LocalPhish

A web-based social engineering tool for educational purposes only.

Star⭐ the repo if you like what you see😉.

THIS TOOL IS FOR EDUCATIONAL PURPOSES ONLY

This tool is provided for educational and research purposes only. Using this tool against targets without explicit mutual consent is illegal. The developers assume no liability and are not responsible for any misuse or damage caused by this program.
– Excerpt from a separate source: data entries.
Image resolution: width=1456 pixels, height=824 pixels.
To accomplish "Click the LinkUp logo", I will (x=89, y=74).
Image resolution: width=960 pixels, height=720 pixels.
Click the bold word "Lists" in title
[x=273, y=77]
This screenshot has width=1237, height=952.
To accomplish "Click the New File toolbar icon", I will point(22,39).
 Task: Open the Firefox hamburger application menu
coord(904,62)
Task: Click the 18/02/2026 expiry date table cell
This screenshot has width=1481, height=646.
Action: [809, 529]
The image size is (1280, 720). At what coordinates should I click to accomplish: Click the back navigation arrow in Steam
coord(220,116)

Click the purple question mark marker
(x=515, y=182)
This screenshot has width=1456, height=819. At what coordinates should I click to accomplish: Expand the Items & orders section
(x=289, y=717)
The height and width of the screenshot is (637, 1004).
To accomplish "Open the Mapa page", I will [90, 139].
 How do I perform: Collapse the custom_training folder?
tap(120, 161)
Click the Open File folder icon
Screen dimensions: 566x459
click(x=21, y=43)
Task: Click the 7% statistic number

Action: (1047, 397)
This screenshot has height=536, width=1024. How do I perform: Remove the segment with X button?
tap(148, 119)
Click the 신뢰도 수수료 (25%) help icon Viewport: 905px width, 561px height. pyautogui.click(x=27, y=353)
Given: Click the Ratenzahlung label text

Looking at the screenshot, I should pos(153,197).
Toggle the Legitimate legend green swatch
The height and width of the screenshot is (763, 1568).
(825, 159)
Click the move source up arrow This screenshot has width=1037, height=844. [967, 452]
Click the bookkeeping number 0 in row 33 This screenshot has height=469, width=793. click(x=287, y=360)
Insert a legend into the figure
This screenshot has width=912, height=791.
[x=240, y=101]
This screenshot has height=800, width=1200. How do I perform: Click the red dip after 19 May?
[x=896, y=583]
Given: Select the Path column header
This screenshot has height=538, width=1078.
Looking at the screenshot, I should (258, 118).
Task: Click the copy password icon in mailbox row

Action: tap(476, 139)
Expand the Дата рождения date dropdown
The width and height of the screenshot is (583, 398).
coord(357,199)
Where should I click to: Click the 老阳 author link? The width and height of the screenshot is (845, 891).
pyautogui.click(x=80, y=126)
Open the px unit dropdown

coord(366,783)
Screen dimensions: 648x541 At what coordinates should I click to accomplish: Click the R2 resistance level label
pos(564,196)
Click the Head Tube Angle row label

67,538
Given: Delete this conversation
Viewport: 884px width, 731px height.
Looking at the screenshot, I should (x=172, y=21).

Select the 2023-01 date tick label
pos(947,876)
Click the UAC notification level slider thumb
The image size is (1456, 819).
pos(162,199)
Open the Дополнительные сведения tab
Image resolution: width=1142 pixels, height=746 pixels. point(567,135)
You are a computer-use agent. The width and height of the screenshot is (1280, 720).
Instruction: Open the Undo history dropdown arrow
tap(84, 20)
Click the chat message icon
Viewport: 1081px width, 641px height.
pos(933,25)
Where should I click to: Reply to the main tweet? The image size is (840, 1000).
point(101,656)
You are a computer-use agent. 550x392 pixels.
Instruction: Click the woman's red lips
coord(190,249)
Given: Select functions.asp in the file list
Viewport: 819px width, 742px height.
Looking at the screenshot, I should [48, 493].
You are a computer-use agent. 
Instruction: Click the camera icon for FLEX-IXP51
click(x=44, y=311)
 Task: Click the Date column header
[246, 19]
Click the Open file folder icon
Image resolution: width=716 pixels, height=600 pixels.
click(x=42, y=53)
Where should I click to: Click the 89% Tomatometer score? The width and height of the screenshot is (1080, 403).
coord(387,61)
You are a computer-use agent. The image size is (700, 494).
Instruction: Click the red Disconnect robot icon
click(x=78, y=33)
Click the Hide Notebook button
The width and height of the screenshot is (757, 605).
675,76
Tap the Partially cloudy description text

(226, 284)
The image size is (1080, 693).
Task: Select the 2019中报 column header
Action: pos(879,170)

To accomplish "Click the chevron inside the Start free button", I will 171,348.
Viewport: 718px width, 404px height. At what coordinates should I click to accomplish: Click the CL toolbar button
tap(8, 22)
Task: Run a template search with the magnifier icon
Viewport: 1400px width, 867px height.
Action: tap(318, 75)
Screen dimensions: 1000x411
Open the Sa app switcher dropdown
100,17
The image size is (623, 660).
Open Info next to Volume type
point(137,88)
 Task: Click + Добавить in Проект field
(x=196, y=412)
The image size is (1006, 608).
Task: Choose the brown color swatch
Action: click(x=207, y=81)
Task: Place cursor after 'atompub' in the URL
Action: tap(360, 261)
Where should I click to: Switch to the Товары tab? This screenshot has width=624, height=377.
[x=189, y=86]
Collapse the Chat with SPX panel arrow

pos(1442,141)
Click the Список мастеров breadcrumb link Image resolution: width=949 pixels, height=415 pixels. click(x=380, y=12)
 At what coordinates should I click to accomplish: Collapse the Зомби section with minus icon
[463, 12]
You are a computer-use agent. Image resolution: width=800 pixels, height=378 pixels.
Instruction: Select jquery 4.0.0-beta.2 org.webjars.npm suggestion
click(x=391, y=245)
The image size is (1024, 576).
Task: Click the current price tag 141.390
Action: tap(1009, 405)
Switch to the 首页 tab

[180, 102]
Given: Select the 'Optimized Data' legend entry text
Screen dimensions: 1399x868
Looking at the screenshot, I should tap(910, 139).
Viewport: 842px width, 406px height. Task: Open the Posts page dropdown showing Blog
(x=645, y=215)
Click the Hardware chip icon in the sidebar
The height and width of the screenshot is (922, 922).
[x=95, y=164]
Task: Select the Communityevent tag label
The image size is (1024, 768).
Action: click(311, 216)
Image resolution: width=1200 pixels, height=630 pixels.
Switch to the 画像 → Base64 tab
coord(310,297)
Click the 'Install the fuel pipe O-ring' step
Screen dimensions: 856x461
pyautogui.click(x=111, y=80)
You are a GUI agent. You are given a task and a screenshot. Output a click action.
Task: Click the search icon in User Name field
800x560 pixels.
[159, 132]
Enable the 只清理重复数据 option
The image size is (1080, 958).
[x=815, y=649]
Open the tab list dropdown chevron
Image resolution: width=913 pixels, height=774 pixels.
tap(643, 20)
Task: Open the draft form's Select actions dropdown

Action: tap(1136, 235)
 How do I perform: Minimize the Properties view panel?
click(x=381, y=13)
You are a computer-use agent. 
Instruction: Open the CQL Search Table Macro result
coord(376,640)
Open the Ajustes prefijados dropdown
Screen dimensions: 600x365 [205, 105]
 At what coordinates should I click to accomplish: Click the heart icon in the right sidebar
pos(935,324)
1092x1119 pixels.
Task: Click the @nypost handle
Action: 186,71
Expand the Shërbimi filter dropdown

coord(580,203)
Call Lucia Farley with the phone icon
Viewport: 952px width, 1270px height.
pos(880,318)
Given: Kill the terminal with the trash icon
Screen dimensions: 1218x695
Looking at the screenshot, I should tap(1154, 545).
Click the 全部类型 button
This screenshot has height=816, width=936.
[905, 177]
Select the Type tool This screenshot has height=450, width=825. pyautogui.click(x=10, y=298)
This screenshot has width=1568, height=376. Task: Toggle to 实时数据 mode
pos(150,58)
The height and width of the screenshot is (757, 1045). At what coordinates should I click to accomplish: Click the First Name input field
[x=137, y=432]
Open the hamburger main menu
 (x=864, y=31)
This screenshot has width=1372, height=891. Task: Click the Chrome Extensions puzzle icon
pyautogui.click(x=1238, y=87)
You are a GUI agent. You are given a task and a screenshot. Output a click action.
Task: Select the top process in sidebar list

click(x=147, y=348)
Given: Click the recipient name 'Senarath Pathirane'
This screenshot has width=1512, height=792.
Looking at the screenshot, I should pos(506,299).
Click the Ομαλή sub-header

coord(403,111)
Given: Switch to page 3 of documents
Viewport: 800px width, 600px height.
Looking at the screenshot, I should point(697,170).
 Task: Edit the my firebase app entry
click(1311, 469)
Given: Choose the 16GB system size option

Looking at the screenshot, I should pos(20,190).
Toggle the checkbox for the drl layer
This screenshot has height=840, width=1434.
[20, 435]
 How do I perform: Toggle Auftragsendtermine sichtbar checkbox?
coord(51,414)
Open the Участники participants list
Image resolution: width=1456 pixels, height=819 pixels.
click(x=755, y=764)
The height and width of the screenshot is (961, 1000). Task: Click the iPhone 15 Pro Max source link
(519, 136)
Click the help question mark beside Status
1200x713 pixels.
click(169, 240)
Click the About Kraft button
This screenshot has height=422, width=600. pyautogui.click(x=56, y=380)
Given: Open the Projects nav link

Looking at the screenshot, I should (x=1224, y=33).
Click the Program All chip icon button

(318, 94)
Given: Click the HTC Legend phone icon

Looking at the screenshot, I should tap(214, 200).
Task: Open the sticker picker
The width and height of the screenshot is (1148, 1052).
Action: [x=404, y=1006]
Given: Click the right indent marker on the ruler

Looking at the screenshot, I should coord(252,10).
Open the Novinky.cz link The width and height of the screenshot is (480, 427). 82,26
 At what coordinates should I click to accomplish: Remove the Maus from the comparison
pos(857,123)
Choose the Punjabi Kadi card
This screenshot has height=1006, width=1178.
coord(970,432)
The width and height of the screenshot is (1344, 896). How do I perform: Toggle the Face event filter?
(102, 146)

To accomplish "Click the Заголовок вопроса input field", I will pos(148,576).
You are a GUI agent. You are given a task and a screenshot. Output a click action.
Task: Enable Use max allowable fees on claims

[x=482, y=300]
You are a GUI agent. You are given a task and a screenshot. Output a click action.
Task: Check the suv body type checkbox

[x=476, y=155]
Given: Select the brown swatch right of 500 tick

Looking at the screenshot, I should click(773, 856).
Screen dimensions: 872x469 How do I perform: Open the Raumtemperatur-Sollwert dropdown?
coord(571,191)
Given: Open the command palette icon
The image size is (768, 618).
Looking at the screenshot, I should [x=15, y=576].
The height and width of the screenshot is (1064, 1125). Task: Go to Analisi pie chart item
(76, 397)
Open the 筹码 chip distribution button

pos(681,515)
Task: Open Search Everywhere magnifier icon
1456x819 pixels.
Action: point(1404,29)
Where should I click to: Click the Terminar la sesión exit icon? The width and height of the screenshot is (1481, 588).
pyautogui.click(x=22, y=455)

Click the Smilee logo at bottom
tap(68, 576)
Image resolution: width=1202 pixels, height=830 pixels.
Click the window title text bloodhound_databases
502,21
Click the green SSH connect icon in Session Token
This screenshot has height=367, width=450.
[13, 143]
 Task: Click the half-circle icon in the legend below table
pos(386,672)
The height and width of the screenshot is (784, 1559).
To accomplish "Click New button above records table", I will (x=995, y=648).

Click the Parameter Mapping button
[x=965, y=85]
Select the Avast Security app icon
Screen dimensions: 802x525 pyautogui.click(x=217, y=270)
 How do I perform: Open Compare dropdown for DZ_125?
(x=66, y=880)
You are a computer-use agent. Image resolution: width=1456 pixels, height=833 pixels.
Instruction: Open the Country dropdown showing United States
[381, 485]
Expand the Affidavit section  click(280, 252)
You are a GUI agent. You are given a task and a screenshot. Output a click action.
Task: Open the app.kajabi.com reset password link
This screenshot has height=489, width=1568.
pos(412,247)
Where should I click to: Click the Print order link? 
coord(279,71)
only run in windows environment

Features

Core Functionality

• Clone Website directly from url
• Tunneling
• HTTP Server & Data Intercept
• Credential Logging
• Redirect System
• Bypass Cloudflare Turnstile (removed for this tool project)

Technical Features

• Multi-method Template Fetching:
  • Selenium-based fetching with Chrome WebDriver
  • Anti-detection mechanisms (random delays, user agent rotation)
  • Proxy-based fetching as fallback
  • Manual template selection option
• Resource Path Fixing: Automatically corrects relative paths in cloned websites
• Multiple Tunneling Options:
  • Ngrok integration for public access
  • Localhost option for testing
• Robust Error Handling: Fallback systems when primary methods fail

Security Features

• Save File Validation: Ensures the capture file is writable before starting
• CloudFlare/CAPTCHA Detection: Identifies and attempts to handle anti-bot protections (Remove in project)
• Cookie Storage: Saves cookies for potential authenticated sessions
• Comprehensive Data Capture: Saves all form fields, not just credentials

Cross-Platform Support

• Windows Optimization: Specifically designed for Windows environments
• Automatic Tool Installation: Downloads required external tools (Ngrok)

Installation

Prerequisites

• Python 3.6 or higher
• Internet connection for dependency installation
• Windows OS (some modifications required for other OS)

Setup

1. Clone the repository:

git clone https://github.com/localsix/Localpish.git
cd Localpish

2. Install required dependencies:

pip install -r requirements.txt

Usage

1. Run the script:

python localphish.py

2. Follow the interactive prompts:

   • Set your target URL (where victims will be redirected after login)
   • Choose whether to automatically fetch the login template from the target site
   • Select a tunneling method (Ngrok recommended for public access)

3. Once the server is running, you'll get a URL to share with your targets. All captured credentials will be saved to save.txt in the script directory.

Tunneling Options

NGROK

• Requires free registration at ngrok.com
• Provides a public URL accessible from anywhere
• You will need to provide your Ngrok authtoken when prompted

LOCALHOST ONLY

• For testing purposes only
• Only accessible on your local machine

Technical Details

Directory Structure

• .tmp/ - Temporary directory for website templates
• save.txt - File where captured credentials are saved

Troubleshooting

Common Issues

1. Ngrok not working

   • Ensure your authtoken is correct
   • Check if port 4040 is accessible
   • Verify your firewall isn't blocking Ngrok

2. Template fetching fails

   • Try providing a manual HTML template
   • Check your internet connection
   • Some sites may have anti-bot protections

3. Permission errors

   • Run the script with appropriate permissions
   • Ensure the directory is writable

Contact

• Discord: localsix66
• GitHub: localsix

License

This project is licensed under the MIT License - see the LICENSE file for details.